Valeria Golino: «Il politically correct uccide l’arte e la libertà»

A Specchio: «Oggi c'è chi dice "meglio se sei donna". Un Festival voleva premiarmi come miglior regista donna dell'anno. Ho rifiutato» 

valeria golino

Su Specchio una lunga intervista a Valeria Golino. Si trova a Los Angeles per girare una serie televisiva. Racconta di aver imparato a fare la lavatrice durante il lockdown.

«Ho dovuto fare tutte le cose che non facevo da anni e che forse non avevo mai fatto, come la lavatrice, questa sconosciuta! Facevo dei tutorial al telefono con le amiche: “Premi quel pulsante… sì, pare che si muova. Boh.” Lavorando da quando sono giovanissima, mi sono sempre potuta permettere di delegare. È il vero lusso per me, non dovermi occupare di questioni pratiche… e non è certo una virtù».

Parla del mercato del cinema americano. Per un italiano, un greco o un cecoslovacco, ci sono poche possibilità.

«Se sei spagnolo o sudamericano hai più possibilità perché c’è un mercato enorme. E anche se fossi stata francese, avrei avuto un’altra carriera, perché il mercato francese è più forte del nostro. Gli inglesi, che per altro sono i più bravi attori del mondo, incontrano il mercato americano, ma se sei italiano, greco o cecoslovacco, allora le opportunità sono davvero poche. Può succedere nel caso singolo che individualmente si fissino su una persona, ma non c’è nessun tipo di interesse da parte dell’industria per il nostro Paese, è più un fatto personale».

Sul politically correct:

«Stanno accadendo anche cose buone rispetto ai diritti civili, ma viviamo in un momento di oscurantismo culturale.

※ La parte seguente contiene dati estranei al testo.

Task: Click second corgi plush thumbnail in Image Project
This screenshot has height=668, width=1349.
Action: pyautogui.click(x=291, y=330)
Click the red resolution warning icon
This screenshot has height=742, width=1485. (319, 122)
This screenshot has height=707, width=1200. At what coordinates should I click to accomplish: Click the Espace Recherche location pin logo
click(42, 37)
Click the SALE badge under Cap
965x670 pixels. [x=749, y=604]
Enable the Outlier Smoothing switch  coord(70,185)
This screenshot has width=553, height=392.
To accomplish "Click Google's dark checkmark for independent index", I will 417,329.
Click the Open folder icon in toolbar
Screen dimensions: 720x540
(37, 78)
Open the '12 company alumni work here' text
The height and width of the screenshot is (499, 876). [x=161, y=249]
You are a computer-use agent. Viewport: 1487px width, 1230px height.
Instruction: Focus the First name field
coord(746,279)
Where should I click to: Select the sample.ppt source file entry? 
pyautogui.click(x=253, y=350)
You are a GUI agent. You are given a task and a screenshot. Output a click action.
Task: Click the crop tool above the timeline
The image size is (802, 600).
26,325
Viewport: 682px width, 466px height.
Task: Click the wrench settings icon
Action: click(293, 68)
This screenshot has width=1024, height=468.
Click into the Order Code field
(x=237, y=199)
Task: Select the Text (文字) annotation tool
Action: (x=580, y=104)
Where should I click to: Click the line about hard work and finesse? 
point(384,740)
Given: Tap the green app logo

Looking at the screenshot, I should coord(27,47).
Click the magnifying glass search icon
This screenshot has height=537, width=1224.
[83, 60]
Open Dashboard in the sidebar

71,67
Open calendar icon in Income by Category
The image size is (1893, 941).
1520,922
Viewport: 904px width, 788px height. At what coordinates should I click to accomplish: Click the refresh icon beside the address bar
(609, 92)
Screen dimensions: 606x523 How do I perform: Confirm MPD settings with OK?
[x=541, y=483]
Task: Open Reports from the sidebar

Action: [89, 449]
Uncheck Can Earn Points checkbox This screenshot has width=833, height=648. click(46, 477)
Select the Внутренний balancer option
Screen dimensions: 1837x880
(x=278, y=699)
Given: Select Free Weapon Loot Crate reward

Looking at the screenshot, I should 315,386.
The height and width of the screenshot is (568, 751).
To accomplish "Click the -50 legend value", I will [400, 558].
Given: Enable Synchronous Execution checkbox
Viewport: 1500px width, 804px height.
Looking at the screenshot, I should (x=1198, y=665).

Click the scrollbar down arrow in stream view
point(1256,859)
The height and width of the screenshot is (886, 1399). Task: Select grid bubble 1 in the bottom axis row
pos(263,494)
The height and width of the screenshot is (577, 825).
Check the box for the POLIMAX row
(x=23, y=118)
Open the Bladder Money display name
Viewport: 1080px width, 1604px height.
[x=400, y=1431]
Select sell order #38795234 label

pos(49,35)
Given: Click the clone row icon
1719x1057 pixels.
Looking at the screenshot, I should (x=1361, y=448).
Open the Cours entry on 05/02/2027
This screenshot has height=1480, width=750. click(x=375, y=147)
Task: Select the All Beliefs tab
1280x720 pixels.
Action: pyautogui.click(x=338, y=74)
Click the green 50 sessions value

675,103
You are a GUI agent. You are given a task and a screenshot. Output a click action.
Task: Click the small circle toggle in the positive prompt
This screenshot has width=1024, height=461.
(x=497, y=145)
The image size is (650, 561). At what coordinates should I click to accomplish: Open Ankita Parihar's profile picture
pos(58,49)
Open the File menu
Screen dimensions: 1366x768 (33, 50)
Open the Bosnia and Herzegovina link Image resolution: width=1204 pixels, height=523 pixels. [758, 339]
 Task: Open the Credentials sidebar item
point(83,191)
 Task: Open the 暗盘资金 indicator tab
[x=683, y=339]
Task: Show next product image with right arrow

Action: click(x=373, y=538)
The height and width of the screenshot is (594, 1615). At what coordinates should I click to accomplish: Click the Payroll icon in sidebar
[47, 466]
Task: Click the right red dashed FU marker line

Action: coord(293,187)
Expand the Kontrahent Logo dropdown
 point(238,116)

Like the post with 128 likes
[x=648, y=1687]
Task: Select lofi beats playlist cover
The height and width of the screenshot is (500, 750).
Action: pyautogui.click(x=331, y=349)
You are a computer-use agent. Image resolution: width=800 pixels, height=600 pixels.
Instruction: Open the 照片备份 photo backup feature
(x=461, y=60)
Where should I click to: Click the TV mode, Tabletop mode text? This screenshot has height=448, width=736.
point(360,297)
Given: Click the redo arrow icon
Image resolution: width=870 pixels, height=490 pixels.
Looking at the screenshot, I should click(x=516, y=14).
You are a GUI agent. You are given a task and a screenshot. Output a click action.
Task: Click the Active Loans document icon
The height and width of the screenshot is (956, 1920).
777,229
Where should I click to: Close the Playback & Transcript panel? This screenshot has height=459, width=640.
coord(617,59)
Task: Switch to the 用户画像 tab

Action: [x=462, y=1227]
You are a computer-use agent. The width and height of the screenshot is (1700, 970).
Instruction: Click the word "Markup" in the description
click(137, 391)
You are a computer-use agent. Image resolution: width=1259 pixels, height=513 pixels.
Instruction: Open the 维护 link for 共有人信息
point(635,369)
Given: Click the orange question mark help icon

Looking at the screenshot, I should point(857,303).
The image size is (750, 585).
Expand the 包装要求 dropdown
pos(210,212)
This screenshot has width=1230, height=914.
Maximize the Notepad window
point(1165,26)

C’è una mentalità molto severa e conservatrice. Le storie sono veicolo di cultura, ma se tu hai dei paletti per cui questo non si può dire, questo non si può fare, però devi fare quest’altro, allora si censura l’immaginazione, gli errori, tutto quello di cui l’arte ha bisogno, la libertà, l’idea di poter essere contro un potere già definito. Se l’arte non può essere politicamente scorretta, allora chi? E questo coinvolge anche la letteratura. Ormai gli editori cominciano a farti notare: questo personaggio non va bene perché è un misogino. Sì, ma viveva in un contesto storico… no, non importa. Io non penso che si debba rinnegare la Storia in nome del fatto che oggi siamo teoricamente migliori. E l’inclusione forzata, di ogni tipo, è un ghetto».

E continua:

«In questo momento, proprio per poter rappresentare quest’idea del politically correct, c’è tutta una corrente che dice: “meglio se sei donna”. Uno ne potrebbe approfittare. Io mi rifiuto. Non ti dico il nome del festival, ma a un certo punto mi è stato offerto il premio di “miglior regista donna dell’anno”. Ho detto: Cosa? Volete dare un premio al mio film perché vi è piaciuto? Allora datemelo. Ma un premio così io non lo accetto, grazie, datelo pure a qualcun altro. E infatti cosi è stato».